Now, today, we’re going to bless this icon – I was going to bless it last Sunday, but it was impossible because it wasn’t here. This is St. Tikhon and St. Sebastian Dabovich. How blessed this church is. The people who, when I first came here, wanted to tear the building down and build another one somewhere, they didn’t have the slightest idea at that time how precious this place is. But here we have a picture of two saints, and these two saints actually were here and the same time, and this moment that is shown in this icon here is a moment of history shown symbolically. It shows St. Tikhon, who became our bishop when we came out of the land of Uniatism into the promised land of Holy Orthodoxy, and who in the third year of our Orthodoxy and the third visit he made here, handed our church over to this young monk, Sebastian Dabovich. He was here for only one year, but while he was here he started Orthodox churches all the way from Idaho, Wyoming, and Montana to Kansas City, Kansas, down to Texas, into New Mexico and the Western coast of the United States. He probably baptized more people than any Orthodox priest in the lower 48 ever. He was the first American born man to be ordained an Orthodox priest. He was the first American born man to become an Orthodox monk.
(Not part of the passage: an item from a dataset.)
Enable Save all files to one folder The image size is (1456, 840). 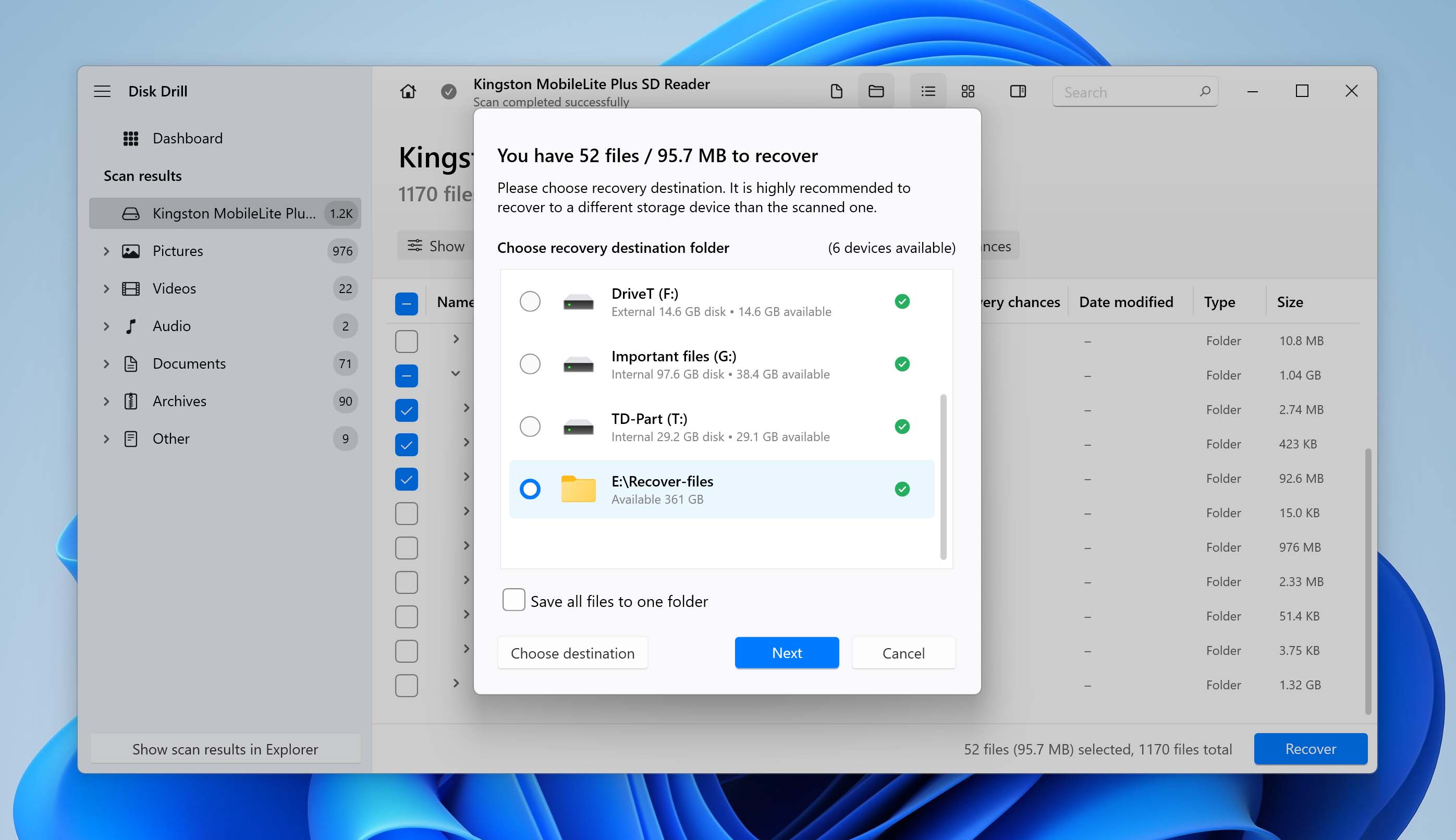point(514,600)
And he not only worked in this country, but as you’ll read in his biography,* if you read it, he was traveling all over the world to places like Australia. He even went to parts of Serbia where the people had apostatized from the Gospel because of Islam or some other cause and re-evangelized people and brought them back to orthodoxy. He would serve in a parish here in America and when a war broke out in the Balkans, he would go to be a chaplain to the men who were fighting for the holy cross against Turkish aggression or against the aggression of heretics. And then he would come back here and serve some more.
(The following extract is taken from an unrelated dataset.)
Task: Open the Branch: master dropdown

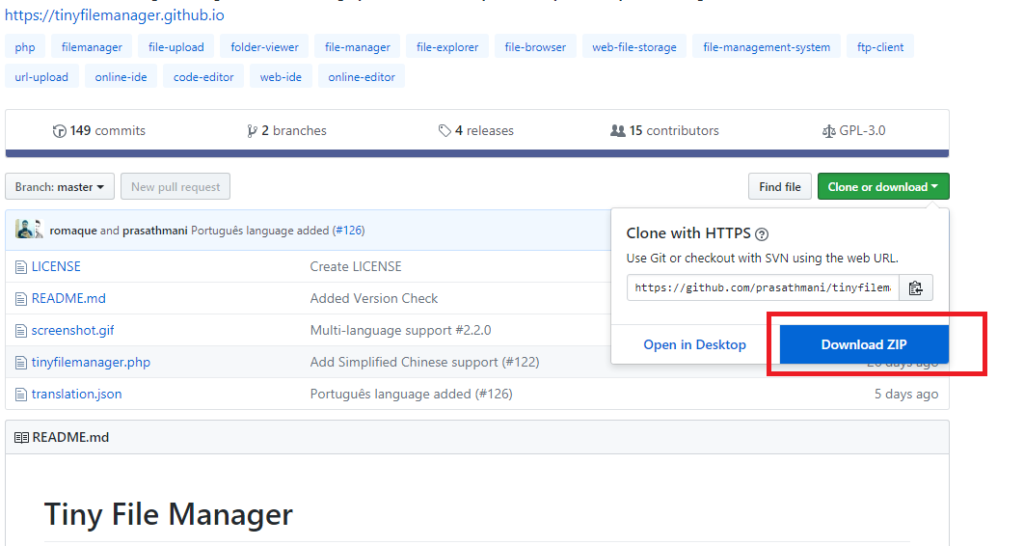Action: click(59, 187)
He was born the year that the American Civil War was heating up. He is an American by birth because he was born on the ship that his parents took from Yugoslavia just as it pulled into San Francisco harbor. In his entire life he wanted nothing other than to spread the Gospel of Jesus Christ. Not just to Serbs, but to people of every nationality, of every race, of every identity, people distributed all over the world. This was his ambition. Of him, St. Nikolai Velimirovich said, “He had no evil passions in him at all.” He was a man of unmixed motives, a man of manifest goodwill. As our Lord said of Nathaniel, “An Israelite in whom there was no guile.” This man was responsible for spreading the seed of God. He could have been anything: he could have been an attorney, or a general, or a businessman. He came to American when America was in it’s growth, in its vigor. He could have stashed away fortunes. Even in the church, he could have become the comfortable dean of some large cathedral and made a salary that would keep him secure. But he never raise a penny for his missionary work. He worked in a parish, he got a little money, he got on a train or a stage coach or the back of a horse and went some place where there was no Orthodoxy and he preached the Gospel. And he did it all over this country. All over this part of the country. Everything west of Eastern Texas bears his mark. Not just Serbian churches, but OCA churches and Antiochian churches bear it as well.
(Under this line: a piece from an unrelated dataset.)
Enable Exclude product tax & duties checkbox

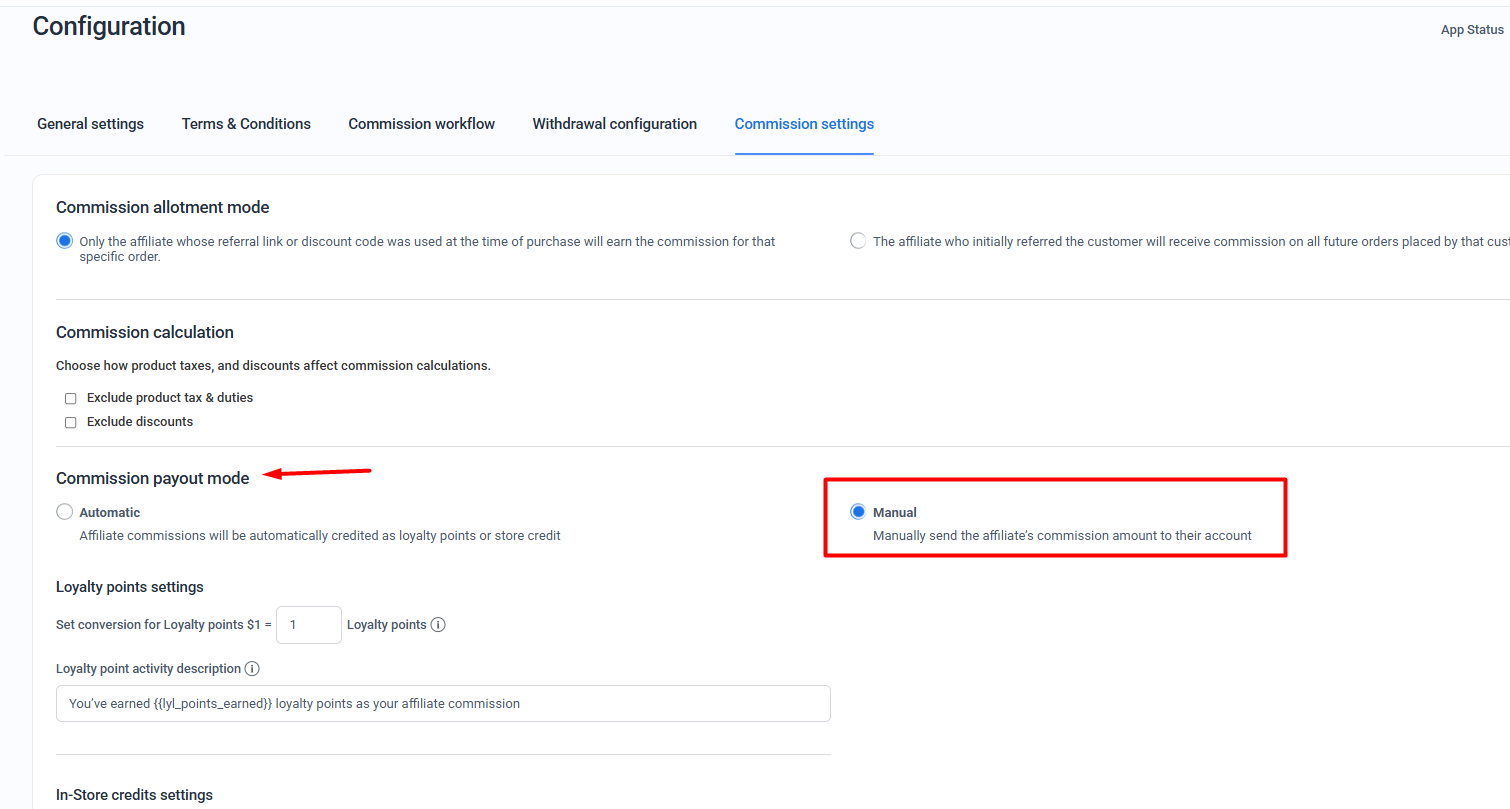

And this, brothers and sisters, is the meaning of, “Him who sows abundantly reaps abundantly,” because he treasure was treasure for God. It was treasure he laid up in heaven, and you can read in the biography* that when St. Nikolai Velimirovich, who would end up as dean of our St. Tikhon’s seminary in Pennsylvania, when St. Nikolai went to the ____ monastery where he was in the infirmary as an old man, St. Nikolai was willing to do anything he could for him. And he said, “My dear brother, Father Sebastian, is there anything you want, anything you need?” Sebastian Dobovich smiled at his old friend, this man who had traveled with St. Tikhon and St. John Kochurov, and St. Alexander, had traveled with them to the Episcopal Seminary in Wisconsin, hoping to convert the Anglicans to Orthodoxy at that time, smiled at his old friend and he said, “I want, I need only the kingdom of heaven.”

Seek ye first the kingdom of heaven, seek ye first God’s righteousness, and all the rest will be given unto you so abundantly. Not just of your money, of your time, of your love for God, of your testimony of the truth of the Gospel, and you will reap a crop abundantly, pressed down, running over in bushels, spilling on the ground, more than you could desire, more than you could ask for.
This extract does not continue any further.